ID-nits [was Re: suggestions (voting)]
Dean Willis
dean.willis@softarmor.com
25 Nov 2002 13:23:42 -0600
> That is my question: How much time is spent making sure documents
> are 72 columns and contains something called "security considerations"
> as oposed to the other parts of the nits. Also if you had tags for
> abnf, mibs, schema etc etc you wouldn't need a highly paid IESG
> member just to run various syntax checkers.
It would probably save me several hours a month to have some sort of
tool that could just brute-force check things that can be brute-force
checked, like presence of required sections, validating BNF, and
test-compiling MIBs.
Ideally, an author would have available a tool that they could run on
their document to fix the obvious stuff before bothering me with it.
Although such a tool couldn't assure that something like a security
requirements section is well-written, it could as least make sure there
is one present, and that of it were obviously short raise a warning flag
like "We noticed your security requirements section is only 100
characters long. Is this adequate for the needs of this document?"

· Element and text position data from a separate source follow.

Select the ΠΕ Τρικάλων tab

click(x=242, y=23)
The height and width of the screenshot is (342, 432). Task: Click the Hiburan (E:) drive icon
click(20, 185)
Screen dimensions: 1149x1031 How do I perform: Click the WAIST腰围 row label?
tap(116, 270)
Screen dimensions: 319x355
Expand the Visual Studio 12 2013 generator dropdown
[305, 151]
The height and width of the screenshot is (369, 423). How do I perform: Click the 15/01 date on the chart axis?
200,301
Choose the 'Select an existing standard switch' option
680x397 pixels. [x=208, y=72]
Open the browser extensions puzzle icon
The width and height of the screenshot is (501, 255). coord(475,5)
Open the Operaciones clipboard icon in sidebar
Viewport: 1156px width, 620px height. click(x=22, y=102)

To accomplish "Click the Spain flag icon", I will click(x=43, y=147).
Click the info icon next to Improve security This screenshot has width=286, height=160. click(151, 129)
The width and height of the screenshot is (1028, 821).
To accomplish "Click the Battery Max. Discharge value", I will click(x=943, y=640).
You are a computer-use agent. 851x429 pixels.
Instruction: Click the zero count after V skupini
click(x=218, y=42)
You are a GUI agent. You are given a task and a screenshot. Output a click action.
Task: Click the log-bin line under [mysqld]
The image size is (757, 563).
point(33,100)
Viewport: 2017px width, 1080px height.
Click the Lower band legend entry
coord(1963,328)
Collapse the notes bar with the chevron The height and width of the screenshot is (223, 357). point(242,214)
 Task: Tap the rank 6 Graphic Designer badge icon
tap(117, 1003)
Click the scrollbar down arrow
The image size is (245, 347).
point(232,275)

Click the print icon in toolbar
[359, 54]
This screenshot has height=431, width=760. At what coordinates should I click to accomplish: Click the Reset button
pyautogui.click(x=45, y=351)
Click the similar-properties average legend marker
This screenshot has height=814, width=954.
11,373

Once upon a time, I had a side job of providing editorial support to a
large number of graduate students for whom English was not a native
language. Despite their weaknesses, I found the spelling and semantic
checkers in Microsoft Word to be very useful. I reduced my workload on
this task by at least 80% by insisting that the students revise
everything that Word underlined in red or green. This didn't make the
documents "perfect" but it did catch many common problems.